In a major move designed to expand access to cryptocurrencies for millions of people, Coinbase announced on 30 July a new agreement with JPMorgan Chase.
This partnership will allow the bank's 80 million customers to interact directly with digital assets through Coinbase-linked services, with the first features coming later this year.
Chase Customers Can Now Buy Cryptocurrencies
Starting this fall, Chase cardholders will be able to fund their Coinbase accounts using their cards. However, there is a warning that some of these transactions could be classified as cash advances.
Looking ahead to 2026, the partnership will be further strengthened with the introduction of features that will allow Chase bank accounts to be linked directly to Coinbase, as well as a first: the ability to convert Chase Ultimate Rewards points into the stablecoin USDC from Circle, issued on Base, the Layer 2 network of Ethereum developed by Coinbase.
Coinbase sees this partnership as a crucial step in simplifying the fiat currency to cryptocurrency conversion process, offering traditional bank users more direct access to the emerging crypto economy. The company highlighted the rewards conversion as an "unprecedented" offering, transforming loyalty points into digital currency.
"We believe cryptocurrencies are for everyone and are excited to partner with JPMorgan to expand access, reduce barriers to entry and bring the next wave of users into the crypto world," said Coinbase.
These initiatives are also an integral part of Coinbase's broader strategy to increase activity on Base, their custom scaling solution for Ethereum, driving more users to on-chain experiences using familiar financial instruments.
Faryar Shirzad, Chief Policy Officer at Coinbase, called the collaboration "a significant step towards onboarding the next billion people on-chain," reiterating the company's commitment to affordable products and responsible crypto policies.

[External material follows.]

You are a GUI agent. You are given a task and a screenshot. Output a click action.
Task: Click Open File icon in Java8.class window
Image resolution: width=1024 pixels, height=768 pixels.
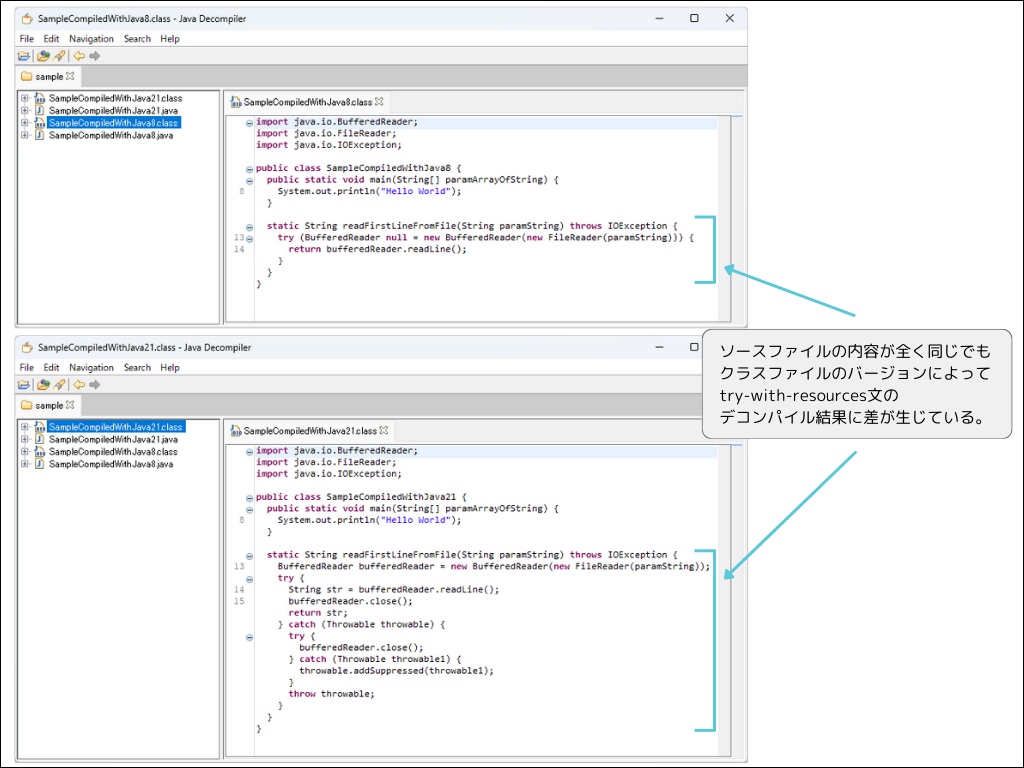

We believe crypto is for everyone, and we're constantly looking for new ways to bring the next billion people onchain. Our commercial partnership with @@jpmorgan is another step in that direction. As the market continues to shift and rules continue to evolve, we're committed to... https://t.co/NtVfXbXvXr
- Faryar Shirzad 🛡️ (@faryarshirzad) July 30, 2025
Despite the importance of the announcement, the agreement has attracted some criticism. Eric Balchunas, an ETF analyst at Bloomberg, raised concerns about the high fees associated with credit card purchases of cryptocurrencies, suggesting that low-cost Bitcoin ETFs might better serve retail users.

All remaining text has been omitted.